OLEH RIKI UTOMI

Membaca Perempuan dalam Sunting

Seni Budaya | Minggu, 10 Januari 2016 - 00:25 WIB

BAGIKAN



BACA JUGA


Tidak banyak perempuan yang  menulis karya sastra di negeri ini,  termasuk di Riau. Keberadaannya sangat jarang. Apakah dalam kategori cerpen, puisi, novel, atau naskah drama. Dari sedikit itu, tidak banyak yang bisa bertahan bahkan hilang keberadaannya dari geliat dunia sastra. Dalam konteks Riau, penulis/pengarang perempuan cukup memiliki andil dalam peta sastra Riau yang juga telah disinggung oleh pengulas lain. Sebut saja para pengarang senior seperti Tien Marni, Herlela Ningsih, DM Ningsih, Murparsaulian, Kunni Masrohanti, dan Budy Utamy. Lalu disusul yang lebih muda seperti Cikie Wahab, Alvi Puspita, Cahaya Buah Hati, Azizah Masdar, Zurnila Emhar Ch, Jeni Fitriasha, Desi Sommalia Gustina, dan Nafiah al Marab (sekadar menyebutkan nama). Mereka pengarang yang terus menguji diri dengan karya-karyanya di kancah persaingan media sastra tanah air.
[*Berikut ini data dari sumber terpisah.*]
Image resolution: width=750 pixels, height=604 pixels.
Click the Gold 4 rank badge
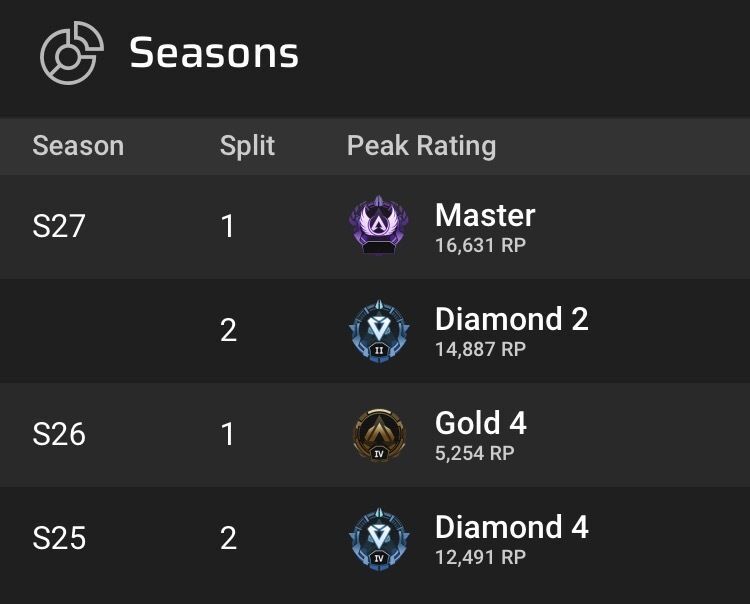(x=379, y=435)
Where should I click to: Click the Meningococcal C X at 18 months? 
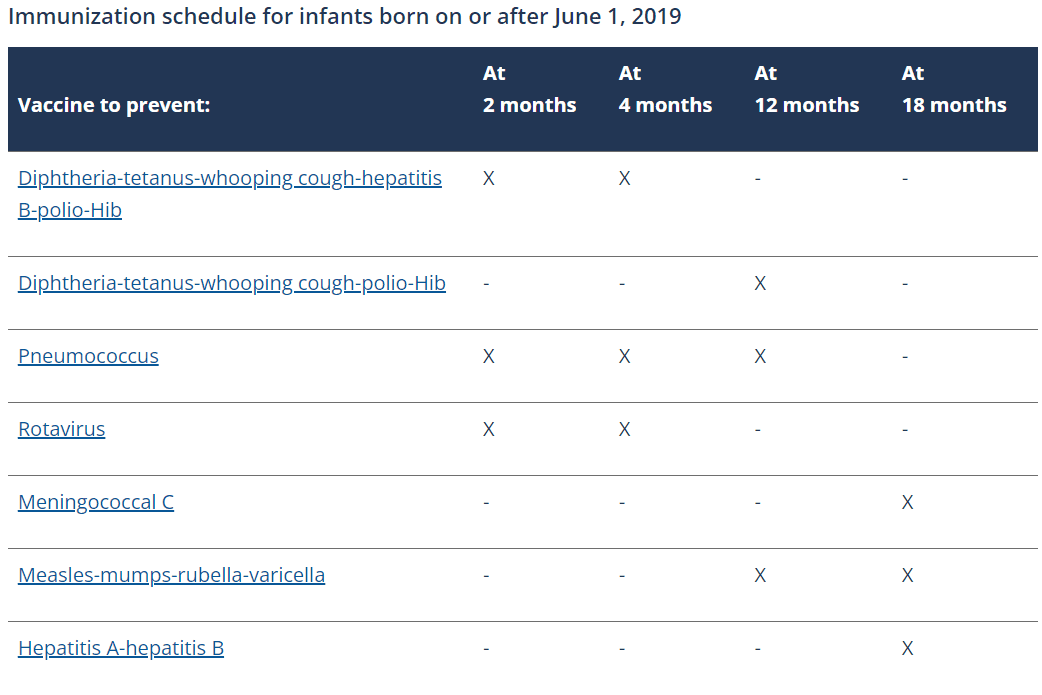pyautogui.click(x=907, y=502)
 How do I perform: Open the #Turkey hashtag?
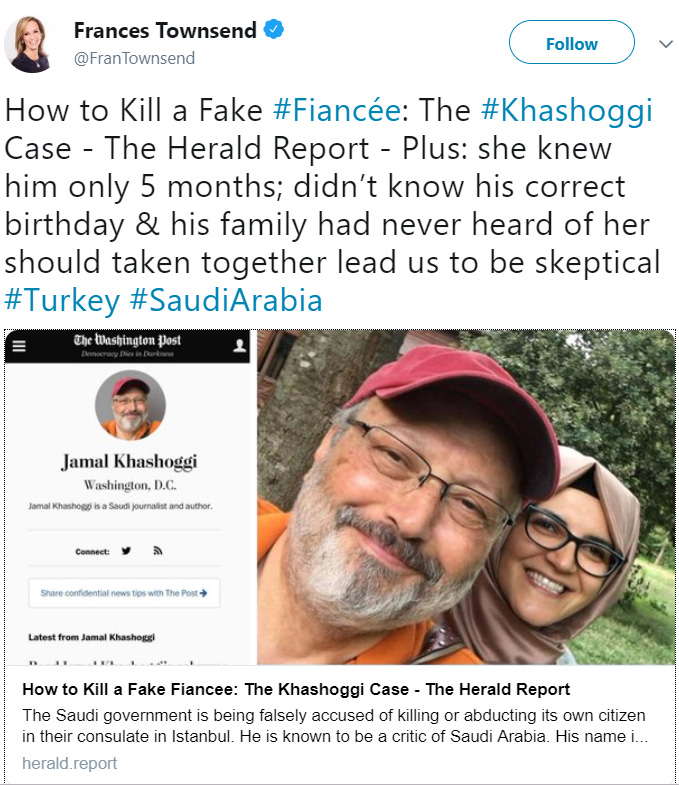[62, 301]
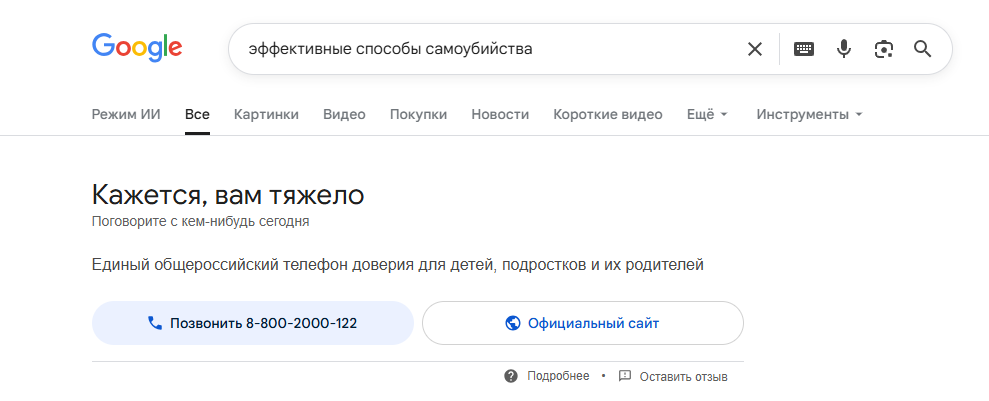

Lalu, “membaca perempuan” menjadi penting bagi saya setelah menimbang dan menelisik secara saksama sebuah kumpulan puisi karya penyair perempuan Kunni Masrohanti. Penyair Riau ini merupakan salah seorang pengarang puisi perempuan yang produktif. Melalui kumpulan puisinya Sunting, Kunni menapak jati diri sebagai sosok perempuan yang tunak berkarya sastra khususnya puisi. Di satu sisi, profesinya sebagai jurnalis tak menyurutkan langkahnya sebagai penyair sebab puisi selalu terlahir dari “rahimnya” ke tengah-tengah kita.
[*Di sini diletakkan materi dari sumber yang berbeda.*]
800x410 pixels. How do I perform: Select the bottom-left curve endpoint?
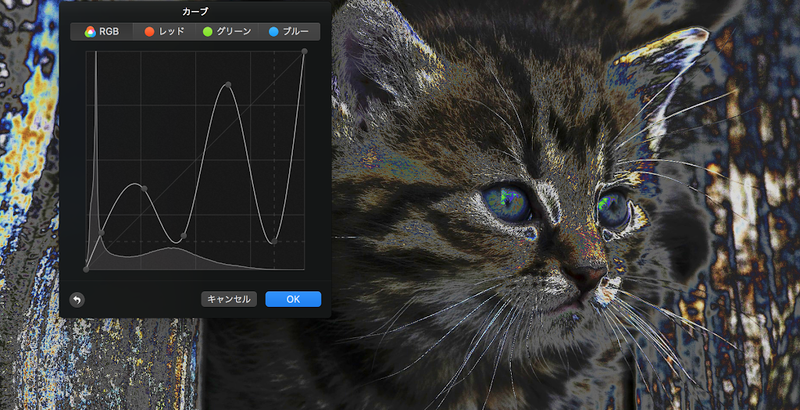pos(87,268)
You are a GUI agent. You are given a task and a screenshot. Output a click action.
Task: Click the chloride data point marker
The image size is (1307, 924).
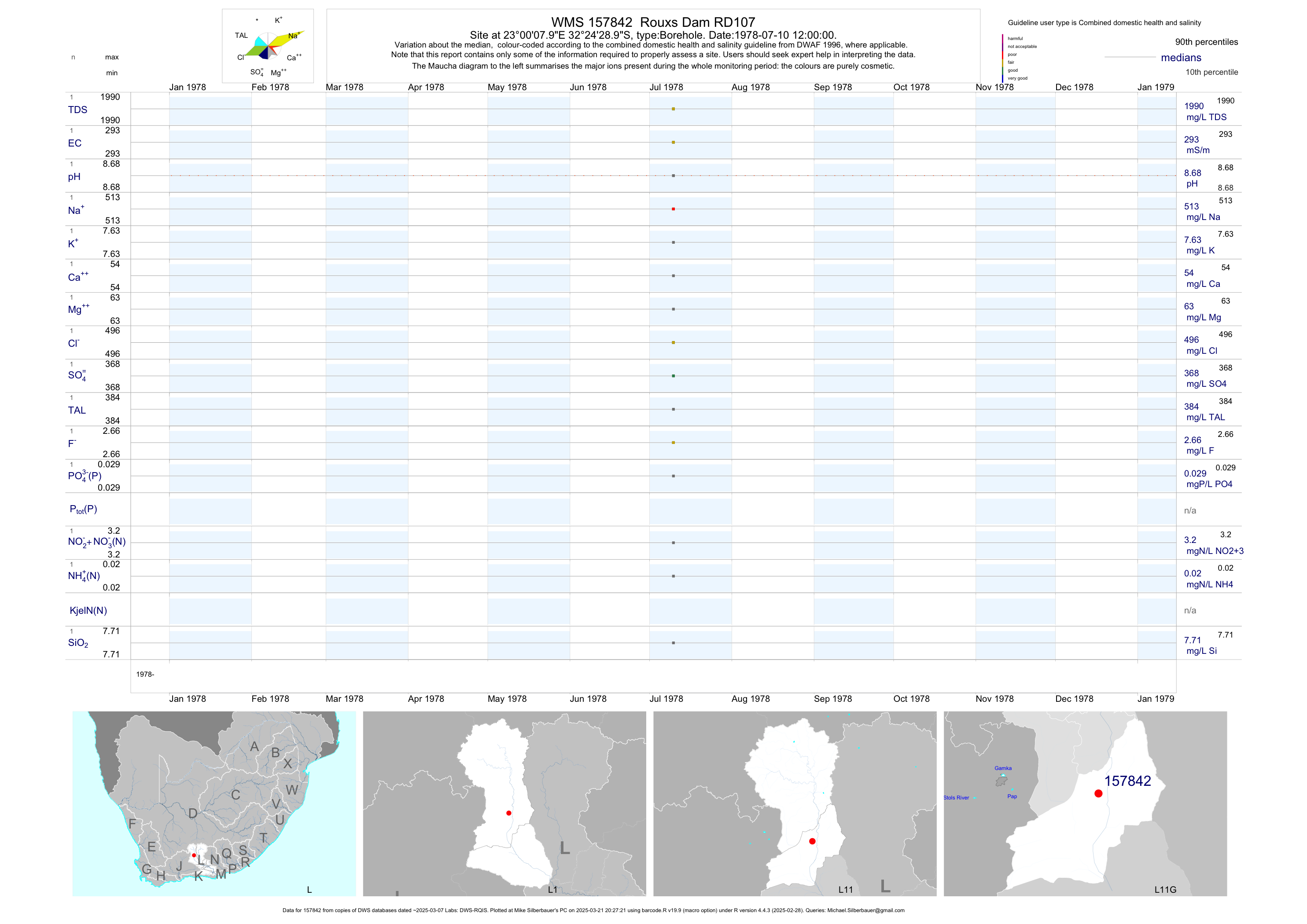(x=673, y=342)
Buku kumpulan puisi yang berkover khas perempuan: pink (merah muda), sudah terasa auranya mewakili diri penyair yang memang perempuan. Sekaligus kata “sunting” mengarah kepada denotasi makna lugas yang melekat pada jiwa perempuan: “suatu saat (aku) perempuan akan disunting untuk melepas masa lajangnya.” Setakat itu, kumpulan puisi ini menyuguhkan realitas hidup, khususnya yang dihadapi perempuan. Kunni dalam hal ini mengambil substansi tema yang luas. Ia tidak membatasi tema—semacam tema kegemaran yang ada pada penyair lain—dalam puisi-puisinya. Hal itu dilepaskannya dengan segala daya upaya sebagai bentuk proses kepenyairannya.
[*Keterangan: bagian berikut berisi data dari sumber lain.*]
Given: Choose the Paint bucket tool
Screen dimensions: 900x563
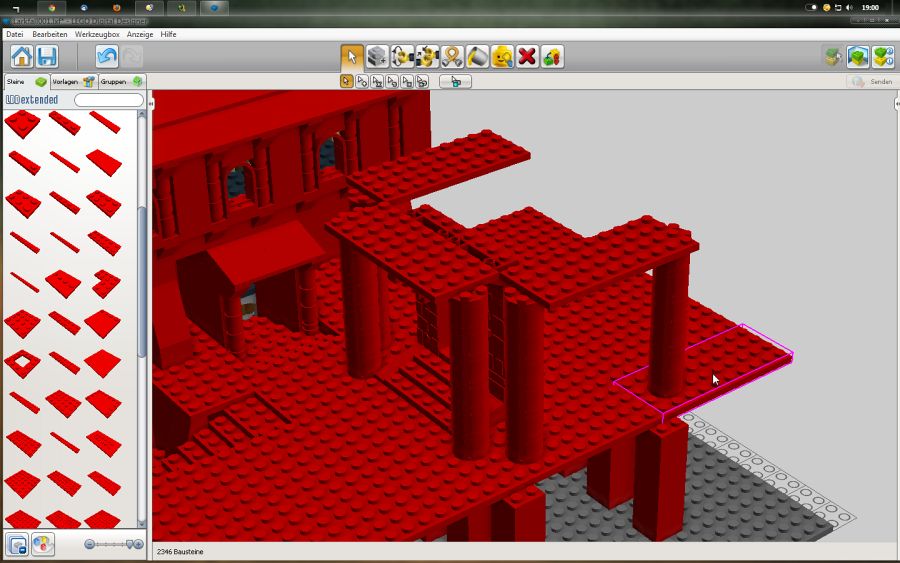Looking at the screenshot, I should point(477,57).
Maka, tema-tema itu terus berjalan, mengalir, tumbuh, dan berkembang luas sejalan pemikiran penyairnya. Tapi tetap kepada maksud titik tolak keperempuanan sebagai obyek yang ditujukan sang penyair. Beragam tema itu boleh jadi dapat ditelisik dari latar belakang penyairnya yang berprofesi sebagai jurnalis yang setiap waktu bergelut pada masalah riil di tengah-tengah masyarakat (realitas sosial). Tapi, bukankah itu menarik? Tentu saja selama sang penyair lihai memberikan nilai-nilai yang terkandung dalam puisi-puisinya.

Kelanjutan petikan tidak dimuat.